2. Meats: To be sure, these intrepid fighting men did not skimp on animal protein and fat.The daily allotment to a soldier in the field was often a pound of bacon. This ration could be complemented by whatever livestock was nearby and available -- cattle, swine, sheep or deer. In leaner environments, like Corbridge in present-day Britain, the soldiers were content with rabbits, moles. foxes and ducks. Either boiled or roasted, the animal flesh conveyed protein and iron necessary for muscular strength and physiological immunity. 

Worth noting is that, after 20 years of loyal service, many soldiers received land grants on which to raise their own livestock. Great generals like Marcus Porcius Cato (during the Republican era) later wrote extensively on raising the very best livestock for both breeding and for slaughter. Despite meat accounting for less than a quarter of the calories in a Roman soldier diet, it was nonetheless an essential part of the nutritional regimen. 

3. Cheese: Few can visit Italy today without sampling its famous cheeses. The truth is, cheese has always maintained a central place in the Roman diet, military men included. The fat from cheese contributed to disease resistance and longevity. Since many soldiers owned livestock, they would make their own cheese from the milk of their animals. 

Soldiers fighting in northern Europe would make their cheese from the milk of cows they impounded. In the Mediterranean regions, sheep and goats were more often the source of milk.
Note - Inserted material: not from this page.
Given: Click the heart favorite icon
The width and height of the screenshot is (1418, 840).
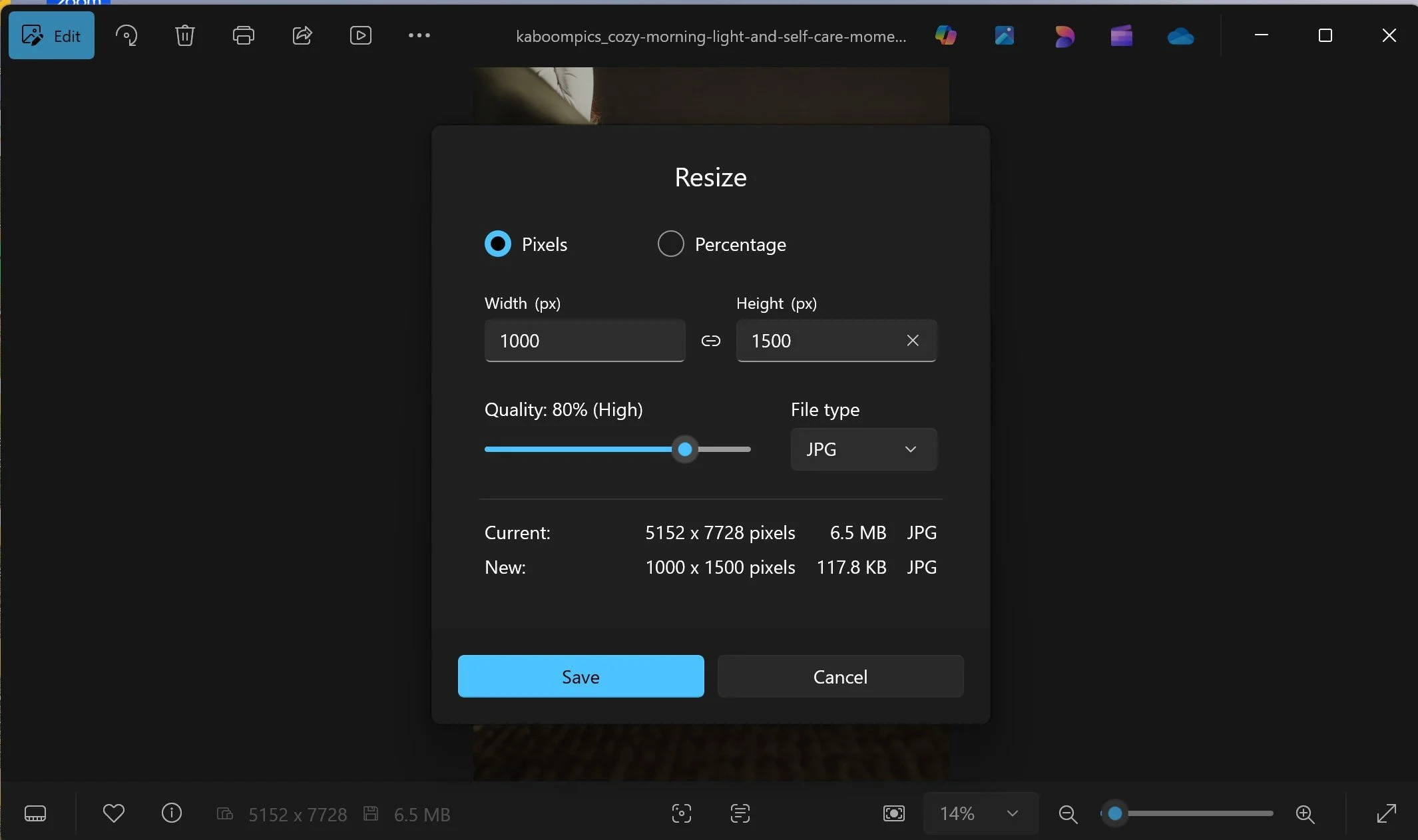Looking at the screenshot, I should (x=114, y=813).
Roman conquerors educated their new subjects in the art of cheese-making. Using rennet to separate curds from whey, the Romans created cheese that actually got better with age. French and other nationalities to the north had known only soft cheese that required hasty eating to avoid rotting. 
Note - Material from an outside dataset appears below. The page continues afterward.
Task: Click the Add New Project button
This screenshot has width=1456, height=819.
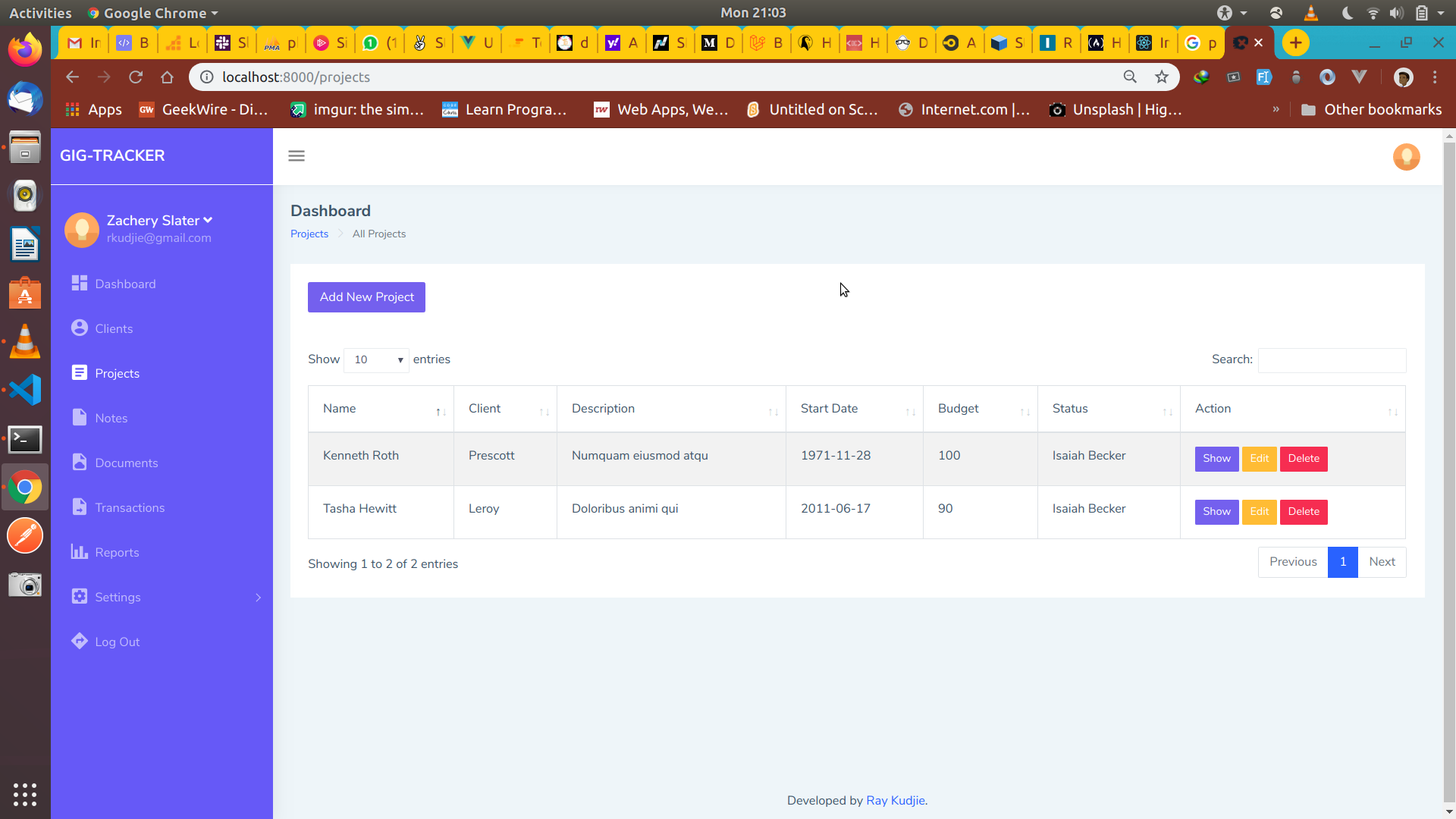Action: [366, 297]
4. Salt: Since meat was prone to infection and decay, each legionary carried a salt ration. In desert climates, particularly, illnesses from food were common. Salt was essential because ill soldiers weakened the entire legion. So crucial was this condiment to their survival that they established military salt works where seawater was far off.
 
wine rack

5. Wine: Wine was omnipresent in the diet of the Roman warriors. It was hardly the wine drunk by the emperor or senators or other nobles of the city. It was more chemically akin to vinegar in some ways (though wounded or sick men would sometimes merit a better grade of vino). Given the unexplored terrain that soldiers were sent to take, wine was much safer than water to drink. Its medicinal counter-agents against bacteria and pathogens made it a most suitable beverage. 

Modern soldiers benefit from asking, "What did the Roman army eat?" With science and technology now available to those responsible for feeding the men and women who fight the wars, they should nevertheless remember the simple folk wisdom, and trial and error methods, adopted by combatants of old. After all, 2,000 years is a short time in the lengthy evolution of the human body.